Keegan Palmer  (born 13 March 2003) is an Australian goofy-footed professional skateboarder specialising in park skating. He turned professional at the age of 14. Palmer has been sponsored by Nike SB, Primitive, Oakley, Independent, Bones Wheels, Bronson Speed Co., Mob, and Boost Mobile. Palmer has been ranked ranked #7 in the World Skate male park rankings.
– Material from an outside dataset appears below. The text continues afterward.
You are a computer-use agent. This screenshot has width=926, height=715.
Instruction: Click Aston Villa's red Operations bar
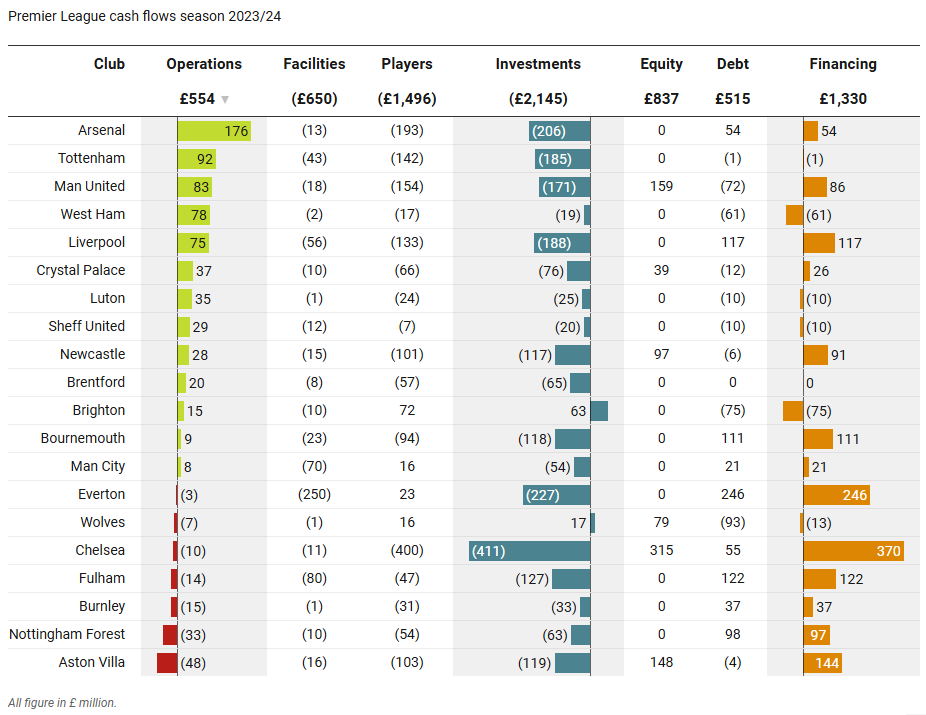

In 2021, Palmer qualified for the 2020 Tokyo Summer Olympic Games in the park skateboarding competition.

Early life  
Palmer was born in San Diego, California, to an American father, Chris, and a South African mother, Cindy, on 12 March 2003. He moved with his family from San Diego to Australia's Gold Coast as a one-year-old. Palmer began skating at two years of age when he joined his father at the local Elanora skate park and competed in the Australian Open skating competition at eight years old. He attended King's Christian College while based on the Gold Coast and was also interested in surfing from an early age but focused mainly on skating throughout his upbringing. Palmer returned to San Diego at 14 years of age in pursuit of a professional skateboarding career.

Career 
In 2017, Palmer won the Dew Tour Am Bowl Final at age 14. Palmer made his debut in the Dew Tour in 2018, coming 7th in the finals. A year later, Palmer came 3rd in the 2019 Dew Tour finals, finishing behind Pedro Barros and Cory Juneau. In the same year, Palmer came 4th in the Park Skateboarding World Championships in São Paulo, Brazil. In 2020, Palmer won the Skate Australia National Park Championships. In 2021, Palmer qualified for the 2020 Tokyo Summer Olympic Games. On 5 August 2021, Palmer won the gold medal in the men's park skateboarding event at the Tokyo 2020 Summer Olympic Games.

Although locking in a gold medal 7.9 points ahead of his nearest rival, Palmer decided to do a victory lap. In the process, he improved his original score of 94.04 (from his first run) to 95.83 (on his third and final run), finishing 9.69 points ahead of his nearest opponent, Brazilian Pedro Barros.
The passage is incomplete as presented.